• [TASK BRIEF]:
Count every line in the data below that includes "agent", and give only the result.

AVAILABLE RECORDS: Begin

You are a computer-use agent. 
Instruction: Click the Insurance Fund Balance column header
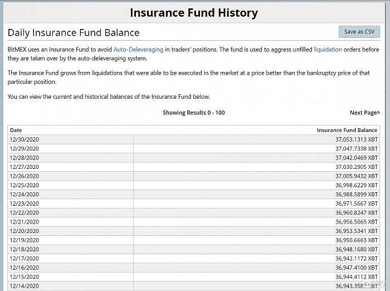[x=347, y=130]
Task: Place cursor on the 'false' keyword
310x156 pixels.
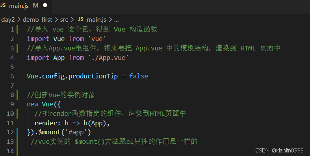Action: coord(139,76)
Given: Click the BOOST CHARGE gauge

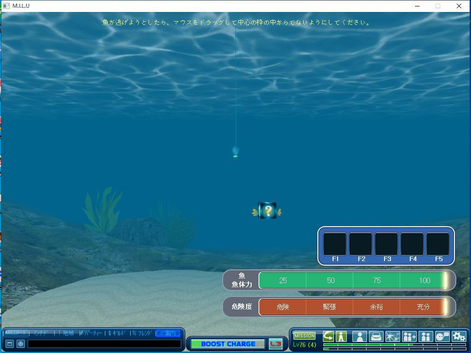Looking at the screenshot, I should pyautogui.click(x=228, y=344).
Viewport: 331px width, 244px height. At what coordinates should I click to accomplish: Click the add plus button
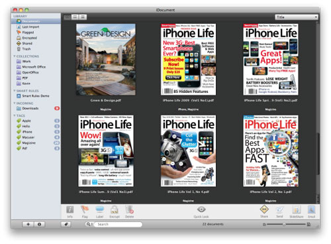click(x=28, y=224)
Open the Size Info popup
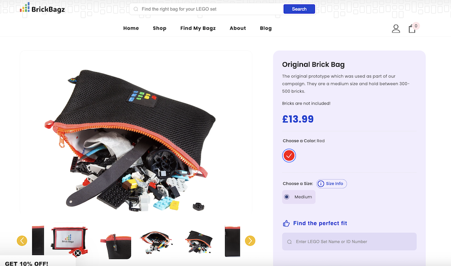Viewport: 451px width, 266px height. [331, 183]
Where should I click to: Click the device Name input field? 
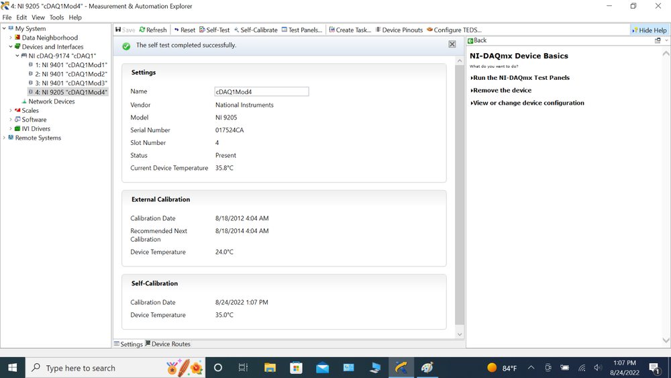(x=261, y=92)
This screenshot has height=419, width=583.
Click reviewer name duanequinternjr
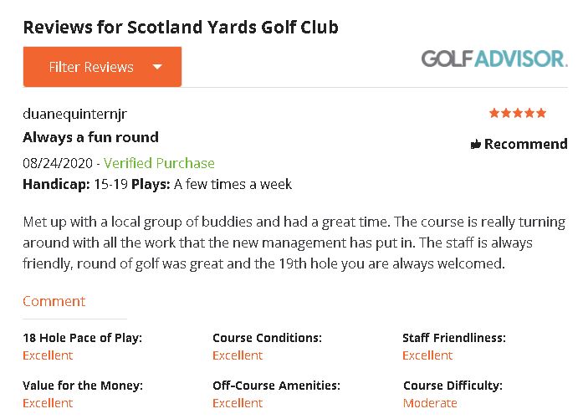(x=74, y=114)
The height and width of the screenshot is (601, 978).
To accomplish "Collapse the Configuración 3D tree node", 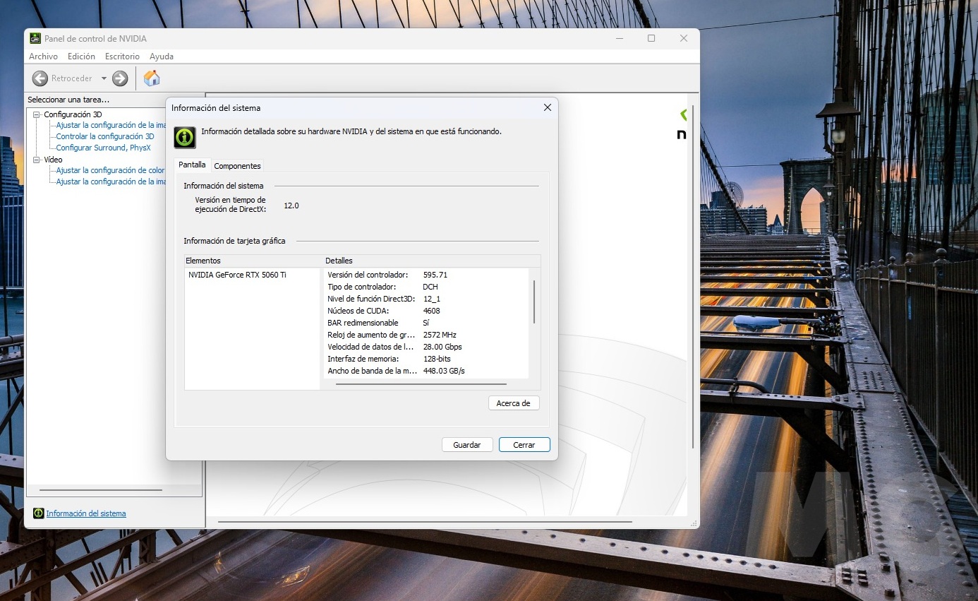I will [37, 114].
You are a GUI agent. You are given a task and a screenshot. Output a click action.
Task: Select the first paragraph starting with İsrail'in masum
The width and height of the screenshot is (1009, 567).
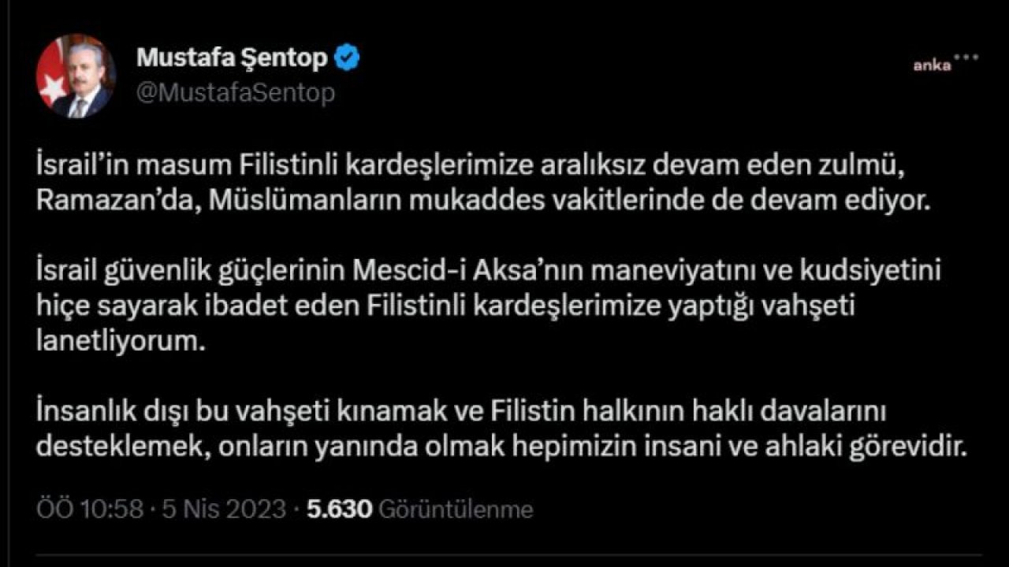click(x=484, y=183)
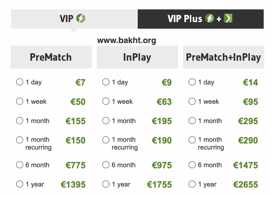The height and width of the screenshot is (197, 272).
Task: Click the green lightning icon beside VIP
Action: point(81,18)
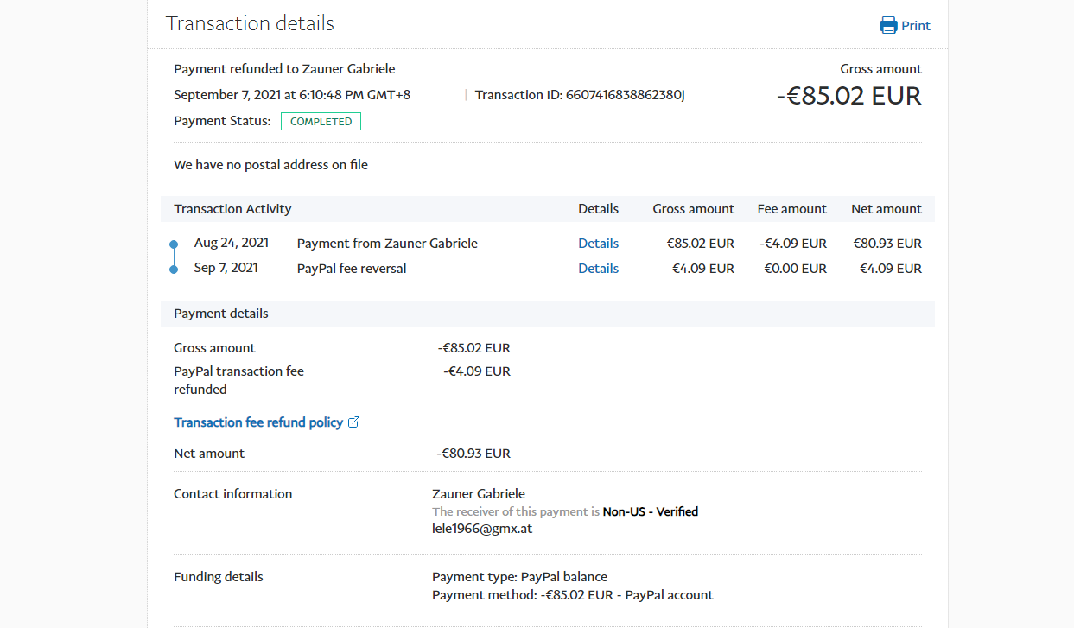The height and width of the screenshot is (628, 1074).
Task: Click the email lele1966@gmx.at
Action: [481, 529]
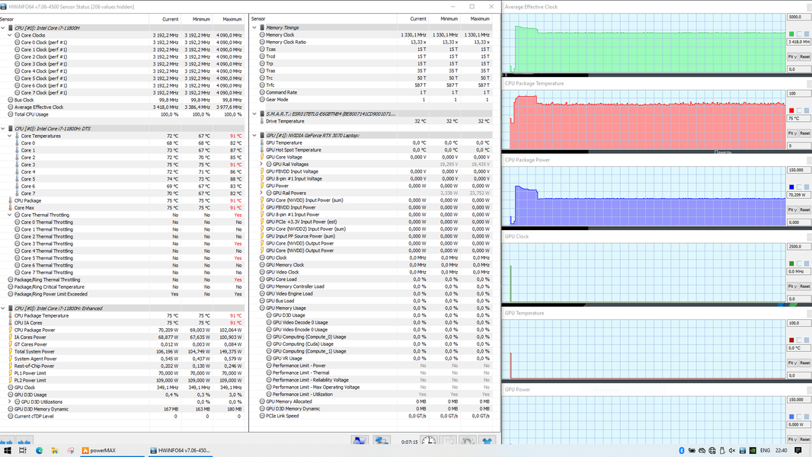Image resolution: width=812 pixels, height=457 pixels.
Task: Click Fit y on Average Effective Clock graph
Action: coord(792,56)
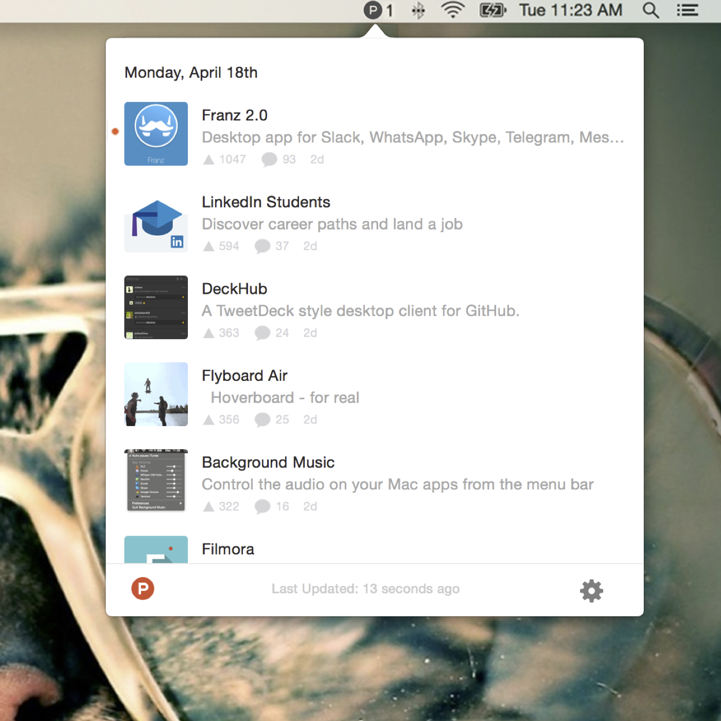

AVAILABLE RECORDS: End

• [REPLY TO THE TASK]:
2